コピーライティング全般に言えることですが、流入ユーザーの本質的な欲求に迫る訴求が必要になってくるため、まずはペルソナの設定をしっかり行うことが重要です。設定したユーザー像がどのような「悩み」「ニーズ」を持っているか、具体的に導き出すことがポイントになります。
ランディングページにおいては「この商品・サービスを利用すれば、具体的な悩みやニーズを解決できます」ということが端的に伝わるキャッチコピー表現が望ましいでしょう。
ご参考までに、例えば求人サイトの求職者募集ランディングページの事例です。大学を卒業した既卒者向けの就職支援サービスで、当初のキャッチコピーは「既卒者の就職を徹底サポート」としていました。
しかし、実際に既卒者が抱える「悩み」は「正社員で雇用されるかが不安」であることがわかった為、キャッチコピーを「既卒でも正社員になれる」とすることでユーザーの不安を解消するキャッチコピーの訴求に近づけることができました。
ユーザーの「悩み」が複数想定され、どの悩みにスポットを当てることで成果を最大化できそうか判断に迷った時には、キャッチコピー変更のA/Bテストを実施すると良いでしょう。
その際の注意点としては、オリジナルをAとした場合、同じ訴求軸で言い回し表現を変えたA'のテスト案にならないように注意が必要です。
ランディングページにおいては、表現軸(どのように伝えるか)よりも訴求軸(何を伝えるか?)の方が、ユーザーニーズを捉えた時の改善インパクトは大きいためです。
A'のテストが悪いとは言いませんが、一部分の細かな表現のテストを突き詰めるよりも、訴求軸の勝ちパターンが見つかった段階で、他の重要コンテンツにテコ入れを行なっていく方が、全体最適という意味で効率的な改善につながりやすいのではないでしょうか。
ケース2:イメージ要素の変更テストは直感性を押さえる
イメージ要素はランディングページの各コンテンツをよりわかりやすく、魅力的に伝えるための訴求要素です。
イメージ要素には写真やイラストのほか、図やグラフ・アイコンも該当します。
広告であるランディングページは、伝えたい情報をいかに早く伝達するかがポイントであるため、「直感性」が非常に重要になります。

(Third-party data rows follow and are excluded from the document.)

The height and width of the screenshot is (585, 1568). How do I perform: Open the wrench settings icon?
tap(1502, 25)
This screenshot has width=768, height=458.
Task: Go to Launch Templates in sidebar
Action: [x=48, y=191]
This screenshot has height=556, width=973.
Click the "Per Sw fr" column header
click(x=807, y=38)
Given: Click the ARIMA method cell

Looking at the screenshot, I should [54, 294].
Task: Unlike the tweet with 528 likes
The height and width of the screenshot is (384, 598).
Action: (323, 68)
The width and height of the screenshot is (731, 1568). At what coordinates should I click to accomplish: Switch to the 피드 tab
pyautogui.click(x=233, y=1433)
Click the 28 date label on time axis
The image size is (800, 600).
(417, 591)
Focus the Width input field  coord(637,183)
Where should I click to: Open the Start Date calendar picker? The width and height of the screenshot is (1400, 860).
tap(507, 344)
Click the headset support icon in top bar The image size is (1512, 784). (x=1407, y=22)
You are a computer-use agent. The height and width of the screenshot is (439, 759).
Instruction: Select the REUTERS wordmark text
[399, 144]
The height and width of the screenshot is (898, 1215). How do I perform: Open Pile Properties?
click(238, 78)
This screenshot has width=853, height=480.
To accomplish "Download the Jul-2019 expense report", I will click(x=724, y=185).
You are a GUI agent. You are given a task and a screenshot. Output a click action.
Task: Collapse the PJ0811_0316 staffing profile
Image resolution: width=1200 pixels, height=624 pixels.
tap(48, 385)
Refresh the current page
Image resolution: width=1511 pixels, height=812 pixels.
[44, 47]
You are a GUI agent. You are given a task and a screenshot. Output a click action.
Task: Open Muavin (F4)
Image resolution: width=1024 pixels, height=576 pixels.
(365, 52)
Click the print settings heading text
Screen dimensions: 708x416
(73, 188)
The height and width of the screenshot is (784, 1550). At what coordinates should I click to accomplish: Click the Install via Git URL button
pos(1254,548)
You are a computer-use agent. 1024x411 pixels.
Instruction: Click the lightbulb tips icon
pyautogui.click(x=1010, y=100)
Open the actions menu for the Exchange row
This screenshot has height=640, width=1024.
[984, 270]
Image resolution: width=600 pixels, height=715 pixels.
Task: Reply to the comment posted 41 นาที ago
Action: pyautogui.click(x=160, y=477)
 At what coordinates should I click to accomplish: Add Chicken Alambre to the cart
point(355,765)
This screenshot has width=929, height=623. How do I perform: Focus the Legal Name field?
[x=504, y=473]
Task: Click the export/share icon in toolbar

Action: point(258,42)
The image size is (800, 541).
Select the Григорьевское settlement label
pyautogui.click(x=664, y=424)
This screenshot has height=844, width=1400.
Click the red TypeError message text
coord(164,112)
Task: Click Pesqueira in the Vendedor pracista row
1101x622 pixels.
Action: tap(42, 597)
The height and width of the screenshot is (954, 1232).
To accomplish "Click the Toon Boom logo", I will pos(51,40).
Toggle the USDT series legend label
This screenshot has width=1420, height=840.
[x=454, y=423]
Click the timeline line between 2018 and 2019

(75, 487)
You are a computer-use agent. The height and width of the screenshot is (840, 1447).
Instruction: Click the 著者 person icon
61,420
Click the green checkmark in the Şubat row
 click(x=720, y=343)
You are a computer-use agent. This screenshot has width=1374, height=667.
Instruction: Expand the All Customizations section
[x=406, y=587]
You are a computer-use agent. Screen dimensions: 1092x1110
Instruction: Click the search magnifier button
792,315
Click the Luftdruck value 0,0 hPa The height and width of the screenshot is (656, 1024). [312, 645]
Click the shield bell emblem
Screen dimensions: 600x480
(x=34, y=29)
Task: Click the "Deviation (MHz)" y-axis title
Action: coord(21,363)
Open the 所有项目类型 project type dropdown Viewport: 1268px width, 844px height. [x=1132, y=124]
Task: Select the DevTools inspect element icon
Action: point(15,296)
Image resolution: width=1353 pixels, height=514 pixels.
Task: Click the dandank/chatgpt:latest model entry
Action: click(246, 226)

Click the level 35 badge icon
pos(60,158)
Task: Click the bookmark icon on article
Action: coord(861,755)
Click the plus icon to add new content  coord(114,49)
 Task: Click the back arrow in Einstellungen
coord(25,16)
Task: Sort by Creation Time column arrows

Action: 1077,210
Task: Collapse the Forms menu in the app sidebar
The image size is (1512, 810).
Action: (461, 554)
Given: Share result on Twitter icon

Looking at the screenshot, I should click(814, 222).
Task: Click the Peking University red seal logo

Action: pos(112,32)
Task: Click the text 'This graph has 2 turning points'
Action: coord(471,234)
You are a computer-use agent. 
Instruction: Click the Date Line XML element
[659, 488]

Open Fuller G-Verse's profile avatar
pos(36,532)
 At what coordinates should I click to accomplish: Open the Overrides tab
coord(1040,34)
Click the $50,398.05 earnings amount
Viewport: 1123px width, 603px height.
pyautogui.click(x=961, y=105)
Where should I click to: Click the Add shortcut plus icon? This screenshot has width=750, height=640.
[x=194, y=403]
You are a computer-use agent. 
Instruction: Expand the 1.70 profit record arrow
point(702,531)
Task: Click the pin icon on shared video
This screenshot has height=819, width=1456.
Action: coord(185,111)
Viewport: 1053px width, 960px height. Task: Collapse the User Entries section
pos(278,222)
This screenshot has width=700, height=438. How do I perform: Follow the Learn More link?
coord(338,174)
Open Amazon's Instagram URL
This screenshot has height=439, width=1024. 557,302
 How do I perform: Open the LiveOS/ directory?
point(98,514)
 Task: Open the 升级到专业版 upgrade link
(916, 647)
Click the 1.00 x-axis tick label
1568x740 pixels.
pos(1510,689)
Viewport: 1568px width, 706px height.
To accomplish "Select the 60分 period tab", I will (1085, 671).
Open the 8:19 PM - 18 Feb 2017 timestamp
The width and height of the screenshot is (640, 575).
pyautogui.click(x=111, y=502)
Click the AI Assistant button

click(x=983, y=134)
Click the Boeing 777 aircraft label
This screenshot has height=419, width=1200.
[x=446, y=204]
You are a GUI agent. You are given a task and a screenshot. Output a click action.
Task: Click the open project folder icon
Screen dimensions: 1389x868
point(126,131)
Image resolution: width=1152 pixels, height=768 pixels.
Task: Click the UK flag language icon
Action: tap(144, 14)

「内容は良いはずなのにきちんと読まれてない」「読まれているのにコンバージョンに結びつかない」などの課題はどうしても出てきますが、その時は改めてユーザーにとって直感的にわかりやすい表現になっているか、イメージ要素の検証をしてみてはいかがでしょうか。
テキスト量が多い場合、内容が複雑な場合は、写真やイラストを追加するだけでも直感性は一気に高まります。
以下の改善レポートでも直感性の高いデザイン表現をご紹介していますので、ぜひご参考ください。
https://conversion-labo.jp/report/lp_design/5243/
https://conversion-labo.jp/report/lp_design/8066/
ケース3:CVボタンの変更テストは構成要素別で検証する
ユーザーが行動する装置となるCV(コンバージョン)ボタンのデザインは、ランディングページにおいては非常に重要な要素です。
CVボタンデザインの変更は、コンバージョン率に直接的な影響を与えることが多く、はっきりと優位差がつきやすいため、改善の優先度は高い部位であると言えるでしょう。
ボタンのA/Bテストで重要な視点は、構成要素に分けて検証を行うことです。
ボタンの構成要素とは具体的には、カラー/サイズ/テキスト/装飾に分類され、それぞれの要素ごとにテストを実施することで、検証結果を正しく判定しやすくなるはずです。
「追加」の視点からA/Bテストの改善案を考える
ここまで説明した「移動」「削除」「変更」は、分析データから得られる情報を中心に施策を考えるケースが多いですが、「追加」視点の改善案は、ページ分析から課題が見つかりにくい時の発想法として有効です。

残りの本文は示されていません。